Siamo quello che mangiamo diceva quel tale, ma potremmo anche dire siamo quello che sprechiamo, anzi se c’è un esempio efficace della società (capitalista) dove viviamo viene proprio dalla quantità enorme di cibo che tutti i giorni, soprattutto nei paesi occidentali, viene buttato.
Ieri, venerdì 29 settembre, era la giornata internazionale contro lo spreco alimentare e il Centro studi Divulga ha reso noti i dati estremamente significativi di quanto cibo viene buttato in vari modi e ambiti.
Per quanto riguarda l’Italia ad ognuno di noi il mangiare che finisce nei rifiuti o viene eliminato è costato 385 euro all’anno, per un totale di 22,8 miliardi euro. Dal punto di vista totale il 79% dello spreco, 17,9 miliardi di euro, avviene nelle mura domestiche, mentre il rimanente è suddiviso tra la produzione agricola, 11% pari a 2,4 miliardi; industria alimentare, 4% equivalente a 970 milioni e infine nella ristorazione, 2% 550 milioni.
Il rapporto prende in esame otto Paesi europei e più spreconi di noi (8,65 milioni di tonnellate) ci sono Germania (10,9 milioni) e Francia (9 milioni).
Una classifica di cui c’è poco da andare fieri, anzi piuttosto scandalosa, non solo se raffrontata con quelle aree del mondo dove si continua a morire di fame, ma anche con le crescenti disuguaglianze negli stessi paesi occidentali, in primis il nostro. Oramai decine di inchieste giornalistiche, l’ultima degna di segnalazione quella di lunedì scorso di Presa Diretta, hanno evidenziato l’enormi difficoltà delle persone di strato sociale medio- basso a riuscire a mantenere un tenore di vita dignitoso.
Le file davanti ai punti mensa delle associazioni di volontariato sono sempre più lunghe e composte da chi fino a non molto tempo fa mai si sarebbe immaginato di trovarsi in questa situazione.
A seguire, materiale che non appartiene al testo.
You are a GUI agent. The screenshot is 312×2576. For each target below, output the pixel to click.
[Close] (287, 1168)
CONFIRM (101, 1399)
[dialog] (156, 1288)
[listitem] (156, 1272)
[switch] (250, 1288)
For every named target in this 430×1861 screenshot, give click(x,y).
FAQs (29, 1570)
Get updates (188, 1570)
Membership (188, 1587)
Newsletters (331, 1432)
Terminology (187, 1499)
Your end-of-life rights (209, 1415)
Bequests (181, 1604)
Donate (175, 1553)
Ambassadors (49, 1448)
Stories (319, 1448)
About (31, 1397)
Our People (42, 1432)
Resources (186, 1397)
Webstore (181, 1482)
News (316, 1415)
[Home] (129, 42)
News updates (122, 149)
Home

E infatti dati recenti evidenziano come negli ultimi mesi nell’ambito famigliare lo spreco si sia ridotto di circa il 25%.
In ogni caso lo spreco alimentare è la fotografia di un sistema insulso, ingiusto che per l’ennesima volta chiama in causa un modello sociale ed economico inaccettabile che va radicalmente messo in discussione e cambiato.